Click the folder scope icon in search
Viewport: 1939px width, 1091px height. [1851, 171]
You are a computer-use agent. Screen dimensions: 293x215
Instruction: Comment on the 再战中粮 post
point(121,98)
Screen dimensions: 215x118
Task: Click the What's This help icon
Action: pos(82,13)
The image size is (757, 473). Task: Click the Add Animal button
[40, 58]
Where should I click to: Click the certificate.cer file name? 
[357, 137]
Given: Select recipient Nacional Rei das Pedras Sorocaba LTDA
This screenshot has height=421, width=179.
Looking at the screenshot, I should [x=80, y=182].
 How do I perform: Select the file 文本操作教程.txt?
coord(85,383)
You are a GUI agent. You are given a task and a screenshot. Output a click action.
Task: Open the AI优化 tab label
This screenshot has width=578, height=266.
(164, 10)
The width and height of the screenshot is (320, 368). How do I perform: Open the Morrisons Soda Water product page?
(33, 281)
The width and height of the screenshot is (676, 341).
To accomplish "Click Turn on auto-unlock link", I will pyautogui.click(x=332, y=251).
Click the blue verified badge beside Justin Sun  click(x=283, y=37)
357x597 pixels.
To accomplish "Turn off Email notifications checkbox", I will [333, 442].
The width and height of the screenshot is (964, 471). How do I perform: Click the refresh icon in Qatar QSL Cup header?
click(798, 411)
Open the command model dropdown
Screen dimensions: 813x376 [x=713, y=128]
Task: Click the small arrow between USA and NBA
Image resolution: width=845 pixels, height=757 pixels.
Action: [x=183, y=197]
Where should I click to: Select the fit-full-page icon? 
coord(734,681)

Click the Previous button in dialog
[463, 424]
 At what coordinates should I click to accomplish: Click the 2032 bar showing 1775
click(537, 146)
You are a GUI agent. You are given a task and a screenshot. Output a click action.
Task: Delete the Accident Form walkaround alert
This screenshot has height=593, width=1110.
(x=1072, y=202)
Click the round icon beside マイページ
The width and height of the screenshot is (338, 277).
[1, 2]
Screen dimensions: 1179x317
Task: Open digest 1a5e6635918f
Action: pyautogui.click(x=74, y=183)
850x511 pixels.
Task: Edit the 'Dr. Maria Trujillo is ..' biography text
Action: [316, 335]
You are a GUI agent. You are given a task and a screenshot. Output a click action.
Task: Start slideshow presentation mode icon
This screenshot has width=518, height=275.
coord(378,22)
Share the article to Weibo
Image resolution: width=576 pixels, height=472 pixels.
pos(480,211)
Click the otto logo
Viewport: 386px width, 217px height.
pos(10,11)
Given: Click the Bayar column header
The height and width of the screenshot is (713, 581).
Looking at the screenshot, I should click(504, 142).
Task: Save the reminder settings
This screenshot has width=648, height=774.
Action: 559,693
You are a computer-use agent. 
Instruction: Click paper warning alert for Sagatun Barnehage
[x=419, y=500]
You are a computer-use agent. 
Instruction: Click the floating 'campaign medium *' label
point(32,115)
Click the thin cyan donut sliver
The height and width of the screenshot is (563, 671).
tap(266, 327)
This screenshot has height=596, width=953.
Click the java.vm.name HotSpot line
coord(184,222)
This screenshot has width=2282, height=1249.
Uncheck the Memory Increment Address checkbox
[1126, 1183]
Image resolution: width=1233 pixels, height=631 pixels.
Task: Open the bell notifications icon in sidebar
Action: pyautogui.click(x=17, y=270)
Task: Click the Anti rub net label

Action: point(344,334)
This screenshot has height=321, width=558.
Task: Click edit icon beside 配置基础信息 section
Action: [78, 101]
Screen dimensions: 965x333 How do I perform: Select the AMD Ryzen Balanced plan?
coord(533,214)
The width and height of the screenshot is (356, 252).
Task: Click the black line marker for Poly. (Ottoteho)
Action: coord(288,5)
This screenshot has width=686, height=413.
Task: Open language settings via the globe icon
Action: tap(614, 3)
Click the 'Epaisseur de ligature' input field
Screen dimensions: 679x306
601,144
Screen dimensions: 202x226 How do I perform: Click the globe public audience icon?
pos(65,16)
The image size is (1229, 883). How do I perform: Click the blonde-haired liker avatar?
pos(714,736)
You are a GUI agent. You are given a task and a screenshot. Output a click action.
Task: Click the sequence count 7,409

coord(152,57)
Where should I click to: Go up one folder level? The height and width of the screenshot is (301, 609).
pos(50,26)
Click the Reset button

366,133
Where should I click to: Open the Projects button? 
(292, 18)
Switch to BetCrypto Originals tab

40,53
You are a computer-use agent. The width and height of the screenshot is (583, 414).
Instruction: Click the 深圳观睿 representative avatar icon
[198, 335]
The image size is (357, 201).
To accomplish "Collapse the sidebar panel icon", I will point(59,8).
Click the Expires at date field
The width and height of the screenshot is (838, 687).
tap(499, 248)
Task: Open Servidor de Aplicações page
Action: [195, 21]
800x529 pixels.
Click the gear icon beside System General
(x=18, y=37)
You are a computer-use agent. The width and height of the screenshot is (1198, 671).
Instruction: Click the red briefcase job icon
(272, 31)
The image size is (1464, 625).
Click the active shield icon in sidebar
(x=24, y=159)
----
- THE EXERCISE: Please convert every line of the records above into a JSON list of strings, one string per line, leaving out blank lines.

- ANSWER TO THE PROBLEM:
[
  "Click the folder scope icon in search",
  "Viewport: 1939px width, 1091px height. [1851, 171]",
  "You are a computer-use agent. Screen dimensions: 293x215",
  "Instruction: Comment on the 再战中粮 post",
  "point(121,98)",
  "Screen dimensions: 215x118",
  "Task: Click the What's This help icon",
  "Action: pos(82,13)",
  "The image size is (757, 473). Task: Click the Add Animal button",
  "[40, 58]",
  "Where should I click to: Click the certificate.cer file name? ",
  "[357, 137]",
  "Given: Select recipient Nacional Rei das Pedras Sorocaba LTDA",
  "This screenshot has height=421, width=179.",
  "Looking at the screenshot, I should [x=80, y=182].",
  " How do I perform: Select the file 文本操作教程.txt?",
  "coord(85,383)",
  "You are a GUI agent. You are given a task and a screenshot. Output a click action.",
  "Task: Open the AI优化 tab label",
  "This screenshot has width=578, height=266.",
  "(164, 10)",
  "The width and height of the screenshot is (320, 368). How do I perform: Open the Morrisons Soda Water product page?",
  "(33, 281)",
  "The width and height of the screenshot is (676, 341).",
  "To accomplish \"Click Turn on auto-unlock link\", I will pyautogui.click(x=332, y=251).",
  "Click the blue verified badge beside Justin Sun  click(x=283, y=37)",
  "357x597 pixels.",
  "To accomplish \"Turn off Email notifications checkbox\", I will [333, 442].",
  "The width and height of the screenshot is (964, 471). How do I perform: Click the refresh icon in Qatar QSL Cup header?",
  "click(798, 411)",
  "Open the command model dropdown",
  "Screen dimensions: 813x376 [x=713, y=128]",
  "Task: Click the small arrow between USA and NBA",
  "Image resolution: width=845 pixels, height=757 pixels.",
  "Action: [x=183, y=197]",
  "Where should I click to: Select the fit-full-page icon? ",
  "coord(734,681)",
  "Click the Previous button in dialog",
  "[463, 424]",
  " At what coordinates should I click to accomplish: Click the 2032 bar showing 1775",
  "click(537, 146)",
  "You are a GUI agent. You are given a task and a screenshot. Output a click action.",
  "Task: Delete the Accident Form walkaround alert",
  "This screenshot has height=593, width=1110.",
  "(x=1072, y=202)",
  "Click the round icon beside マイページ",
  "The width and height of the screenshot is (338, 277).",
  "[1, 2]",
  "Screen dimensions: 1179x317",
  "Task: Open digest 1a5e6635918f",
  "Action: pyautogui.click(x=74, y=183)",
  "850x511 pixels.",
  "Task: Edit the 'Dr. Maria Trujillo is ..' biography text",
  "Action: [316, 335]",
  "You are a GUI agent. You are given a task and a screenshot. Output a click action.",
  "Task: Start slideshow presentation mode icon",
  "This screenshot has width=518, height=275.",
  "coord(378,22)",
  "Share the article to Weibo",
  "Image resolution: width=576 pixels, height=472 pixels.",
  "pos(480,211)",
  "Click the otto logo",
  "Viewport: 386px width, 217px height.",
  "pos(10,11)",
  "Given: Click the Bayar column header",
  "The height and width of the screenshot is (713, 581).",
  "Looking at the screenshot, I should click(504, 142).",
  "Task: Save the reminder settings",
  "This screenshot has width=648, height=774.",
  "Action: 559,693",
  "You are a computer-use agent. ",
  "Instruction: Click paper warning alert for Sagatun Barnehage",
  "[x=419, y=500]",
  "You are a computer-use agent. ",
  "Instruction: Click the floating 'campaign medium *' label",
  "point(32,115)",
  "Click the thin cyan donut sliver",
  "The height and width of the screenshot is (563, 671).",
  "tap(266, 327)",
  "This screenshot has height=596, width=953.",
  "Click the java.vm.name HotSpot line",
  "coord(184,222)",
  "This screenshot has width=2282, height=1249.",
  "Uncheck the Memory Increment Address checkbox",
  "[1126, 1183]",
  "Image resolution: width=1233 pixels, height=631 pixels.",
  "Task: Open the bell notifications icon in sidebar",
  "Action: pyautogui.click(x=17, y=270)",
  "Task: Click the Anti rub net label",
  "Action: point(344,334)",
  "This screenshot has height=321, width=558.",
  "Task: Click edit icon beside 配置基础信息 section",
  "Action: [78, 101]",
  "Screen dimensions: 965x333 How do I perform: Select the AMD Ryzen Balanced plan?",
  "coord(533,214)",
  "The width and height of the screenshot is (356, 252).",
  "Task: Click the black line marker for Poly. (Ottoteho)",
  "Action: coord(288,5)",
  "This screenshot has width=686, height=413.",
  "Task: Open language settings via the globe icon",
  "Action: tap(614, 3)",
  "Click the 'Epaisseur de ligature' input field",
  "Screen dimensions: 679x306",
  "601,144",
  "Screen dimensions: 202x226 How do I perform: Click the globe public audience icon?",
  "pos(65,16)",
  "The image size is (1229, 883). How do I perform: Click the blonde-haired liker avatar?",
  "pos(714,736)",
  "You are a GUI agent. You are given a task and a screenshot. Output a click action.",
  "Task: Click the sequence count 7,409",
  "coord(152,57)",
  "Where should I click to: Go up one folder level? The height and width of the screenshot is (301, 609).",
  "pos(50,26)",
  "Click the Reset button",
  "366,133",
  "Where should I click to: Open the Projects button? ",
  "(292, 18)",
  "Switch to BetCrypto Originals tab",
  "40,53",
  "You are a computer-use agent. The width and height of the screenshot is (583, 414).",
  "Instruction: Click the 深圳观睿 representative avatar icon",
  "[198, 335]",
  "The image size is (357, 201).",
  "To accomplish \"Collapse the sidebar panel icon\", I will point(59,8).",
  "Click the Expires at date field",
  "The width and height of the screenshot is (838, 687).",
  "tap(499, 248)",
  "Task: Open Servidor de Aplicações page",
  "Action: [195, 21]",
  "800x529 pixels.",
  "Click the gear icon beside System General",
  "(x=18, y=37)",
  "You are a computer-use agent. The width and height of the screenshot is (1198, 671).",
  "Instruction: Click the red briefcase job icon",
  "(272, 31)",
  "The image size is (1464, 625).",
  "Click the active shield icon in sidebar",
  "(x=24, y=159)"
]